17 sierpnia 2012

Opowiadanie


Ona - Karolina - bogata dziewczyna lecz nie pokazywała tego po swoim zachowaniu ani po ubiorze, starała się zawsze nie wyróżniać z tłumu. Była skromną dziewczyną która nie szukała wrażeń. W nauce nie szło jej źle zawsze miała dobre oceny rodzice to doceniali. Mieli do niej pełne zaufanie . Nie miła jeszcze żadnego chłopaka ale marzyła, że kiedyś pozna tego jedynego. Miał najlepszą przyjaciółkę Amielię
On- Tomek - także bogaty chłopak. Czasami zdarzały się też dopalacze. Nauka szła mu w miarę, nigdy nie przykładał wagi do ocen wystarczyła mu zwykła średnia 4,0. Był bardzo wrażliwy i czuły, traktował dziewczyny bardzo dobrze. Miał najlepszego przyjaciela Kubę

Jak co dzień Karolina szła przez swój ulubiony park ze spuszczoną głową do szkoły natomiast Tomek z kolegami ścigali się rowerami który pierwszy dojedzie do szkoły. Kilku kumpli przejechało już koło Karoliny bez żadnego problemu jednak Tomek był tak rozpędzony, że z wielkim hukiem wpadł na Karolinę która po chwili szoku zrozumiała co się stało.
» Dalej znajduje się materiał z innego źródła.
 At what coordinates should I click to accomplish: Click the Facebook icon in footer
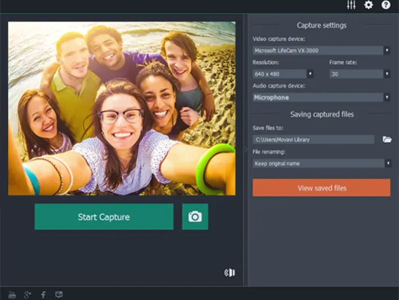(x=43, y=295)
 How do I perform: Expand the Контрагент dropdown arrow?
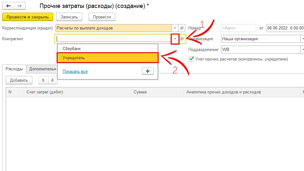click(x=175, y=39)
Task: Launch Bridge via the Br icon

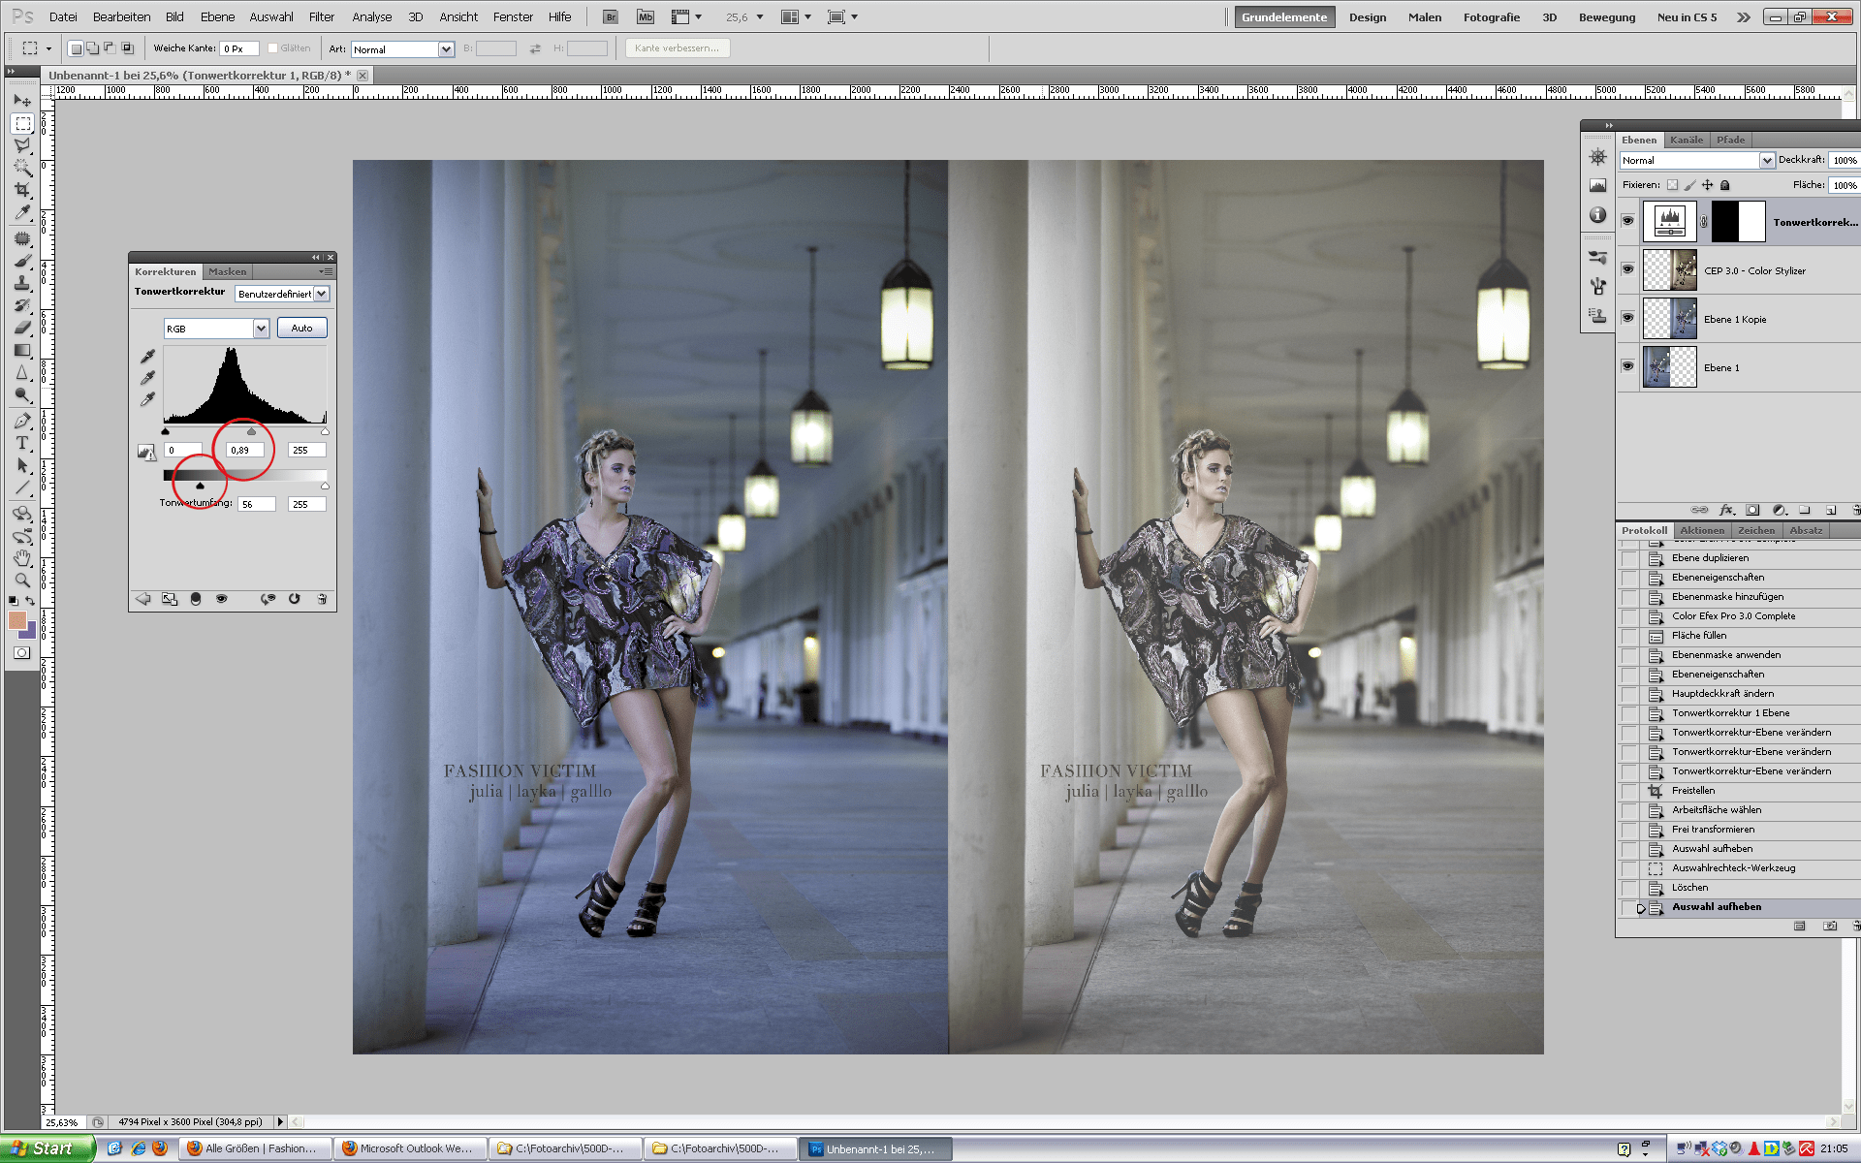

Chłopak najpierw podniósł swój rower nie zwracając uwagi na zszokowaną dziewczynę która leżała na poboczu chodnika wsiadł na rower i pojechał dalej ( myślał, że to chłopak i dla tego nie przeprosił ). Jego koledzy widzieli co się stało i widzieli, że to dziewczyna więc powiedzieli Tomkowi o tym, ten był bardzo zaskoczony i od razu popędził po różę na przeprosiny dla dziewczyny. Ona została sama nadal nie dowierzając w to co się stało powoli wstała otrzepała się z piachu i z obolałą kostką poszła do szkoły. Każdy ciekawił się co się jej stało że kuleje jednak ona była bardzo skryta i nie chciała mówić co się stało. Na jednej z przerw  przyjaciółka Karoliny Amelia powiedziała jej że poszukuje ją największe ciacho szkoły. Karolina dobrze znała Amelię i myślała że to kolejny jej żart lecz kiedy wyszła na boisko szkolne przekonała się że to nie był żaden głupi żart tylko prawda. Tomek podszedł do Karoliny z piękną różą i ze szczerym uśmiechem na ustach ją przeprosił. Dziewczyna bardzo była zszokowana że ją przeprosił nie myślała że wielce pan Tomasz będzie zdolny do takiego gestu. Miło podziękowała za różę i przyjęła przeprosiny.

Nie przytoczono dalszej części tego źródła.